We are given that a boat traveled 20 km upstream and 30 km downstream, taking a total of 2 hours for the entire journey. We are also given that the speed of the boat in still water is 25 km/h. We need to determine the speed of the river's current.

Solution

Let's assume the speed of the river's current is x km/h.

When the boat is traveling upstream (against the current), its effective speed is reduced by the speed of the current. Therefore, the boat's speed upstream is (25 - x) km/h.

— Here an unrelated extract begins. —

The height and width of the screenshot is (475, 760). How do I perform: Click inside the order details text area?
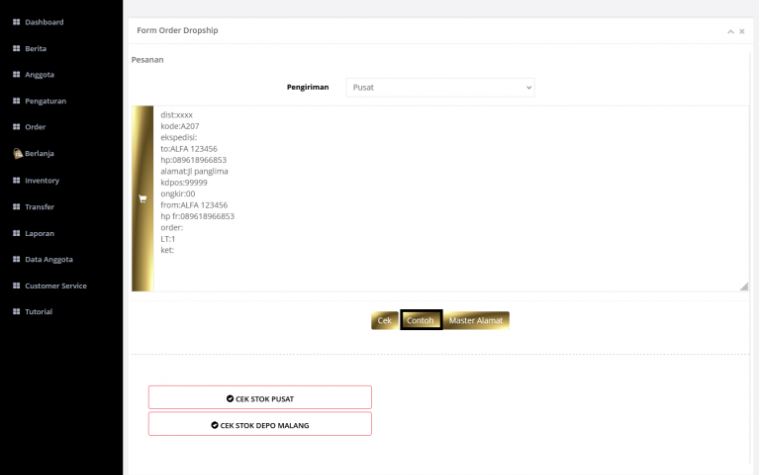[450, 200]
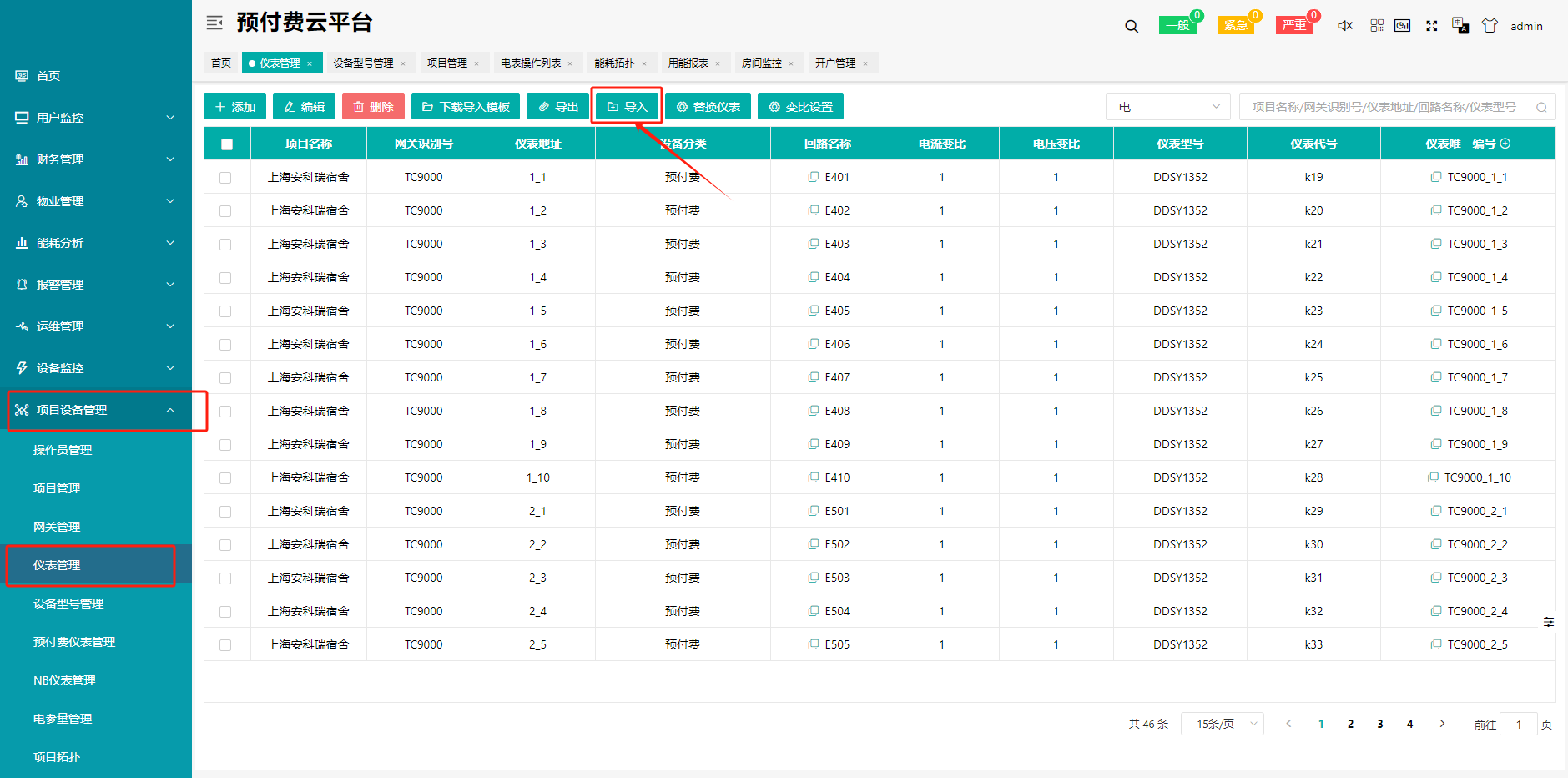Open the QR code icon in header
1568x778 pixels.
(1376, 26)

When the boat is traveling downstream (with the current), its effective speed is increased by the speed of the current. Therefore, the boat's speed downstream is (25 + x) km/h.

We can use the formula time = distance / speed to calculate the time taken for each leg of the journey.

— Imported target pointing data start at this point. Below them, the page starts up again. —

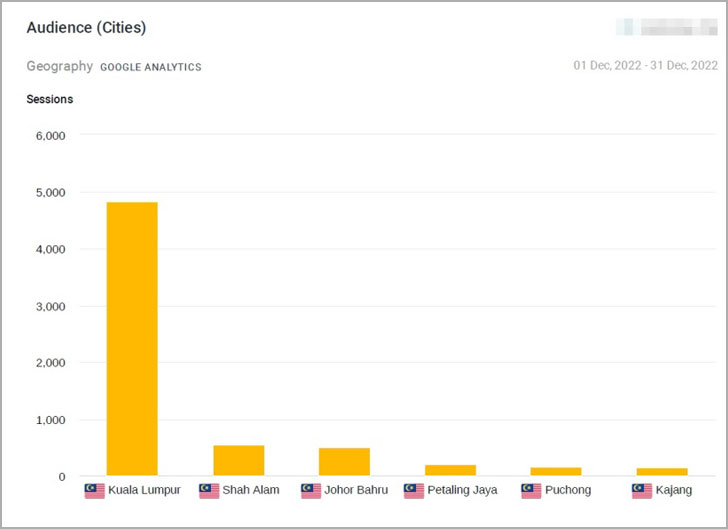728x529 pixels.
Task: Click the Petaling Jaya city label
Action: (462, 490)
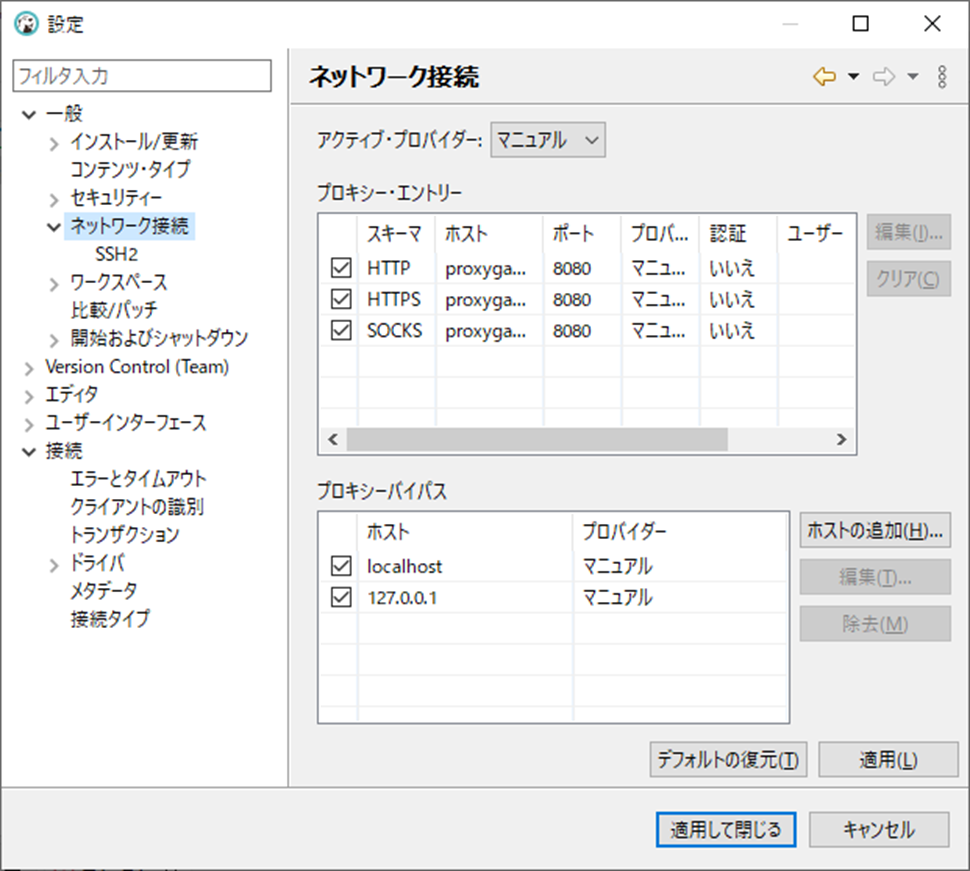The image size is (970, 871).
Task: Click the フィルタ入力 search field
Action: (x=141, y=76)
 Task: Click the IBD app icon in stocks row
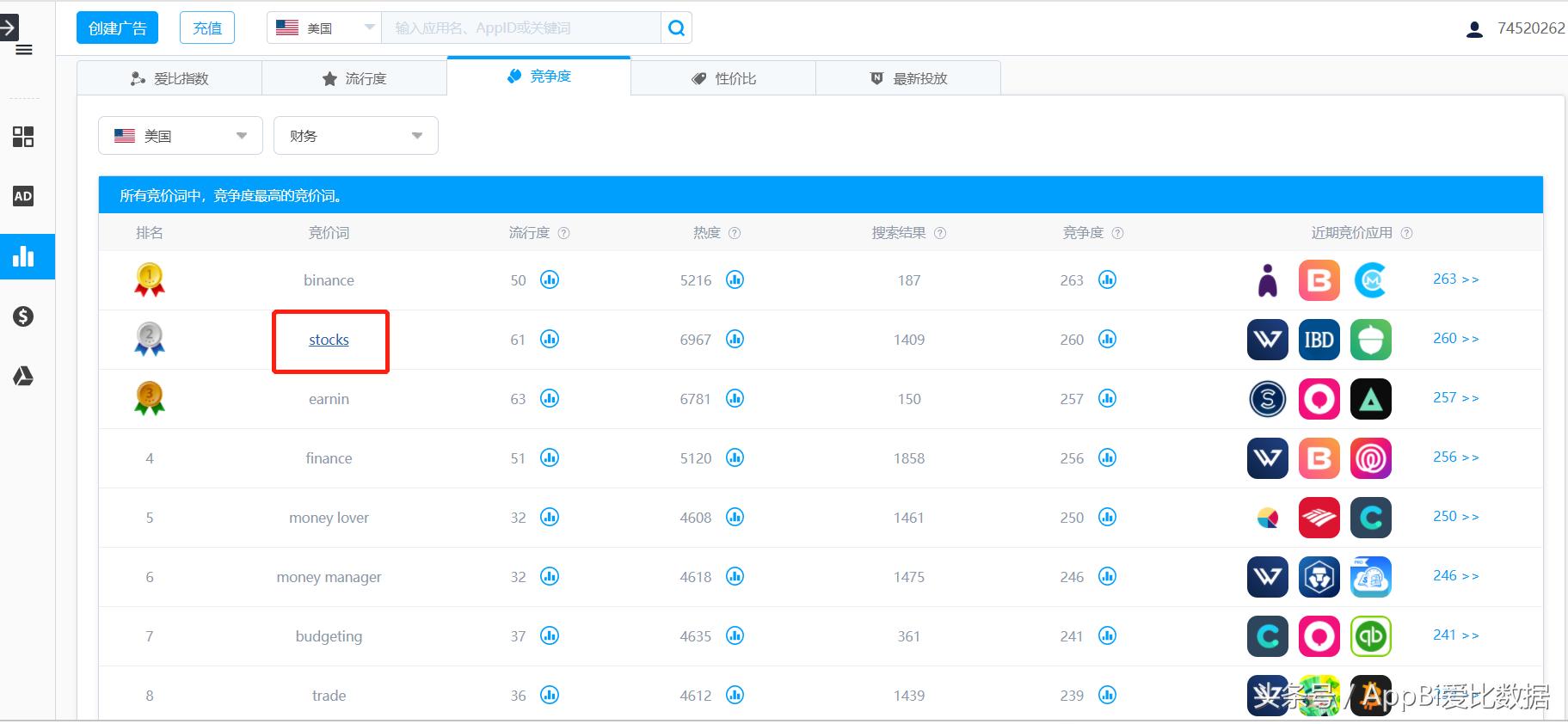(x=1319, y=340)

The time taken to travel 20 km upstream is given by: 20 / (25 - x) hours.

The time taken to travel 30 km downstream is given by: 30 / (25 + x) hours.

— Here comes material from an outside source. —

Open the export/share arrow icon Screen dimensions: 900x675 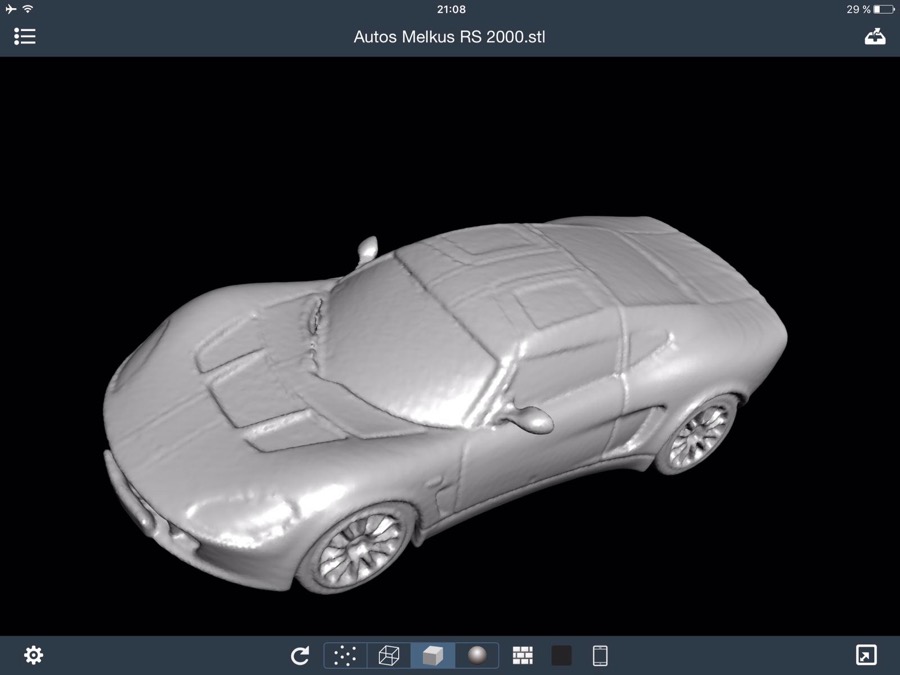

According to the problem statement, the total time taken for the entire journey is 2 hours. Therefore, we can write the equation:

20 / (25 - x) + 30 / (25 + x) = 2.

We can solve this equation to find the value of x.

Calculation

Let's solve the equation to find the value of x.

20 / (25 - x) + 30 / (25 + x) = 2

Multiplying through by the denominators, we get:

20(25 + x) + 30(25 - x) = 2(25 - x)(25 + x).

Expanding and simplifying, we get:

500 + 20x + 750 - 30x = 50^2 - x^2.

Combining like terms, we get:

20x - 30x + 750 + 500 = 2500 - x^2.

Simplifying further, we get:

-10x + 1250 = 2500 - x^2.

Rearranging the equation, we get:

x^2 - 10x + 1250 - 2500 = 0.

Simplifying, we get:

x^2 - 10x - 1250 = 0.

Now, we can solve this quadratic equation to find the value of x.

Using the quadratic formula, we have:

x = (-b ± √(b^2 - 4ac)) / (2a).

For our equation, a = 1, b = -10, and c = -1250.

Substituting the values, we get:

x = (-(-10) ± √((-10)^2 - 4(1)(-1250))) / (2(1)).

Simplifying, we get:

x = (10 ± √(100 + 5000)) / 2.

x = (10 ± √5100) / 2.

Calculating the square root of 5100, we get:

√5100 ≈ 71.42.

Substituting this value into the equation, we get:

x = (10 ± 71.42) / 2.

Simplifying further, we get two possible values for x:

x1 = (10 + 71.42) / 2 ≈ 40.71.

x2 = (10 - 71.42) / 2 ≈ -30.71.

Since the speed of the river's current cannot be negative, we discard the negative value.

Therefore, the speed of the river's current is approximately 40.71 km/h.

Answer

The speed of the river's current is approximately 40.71 km/h.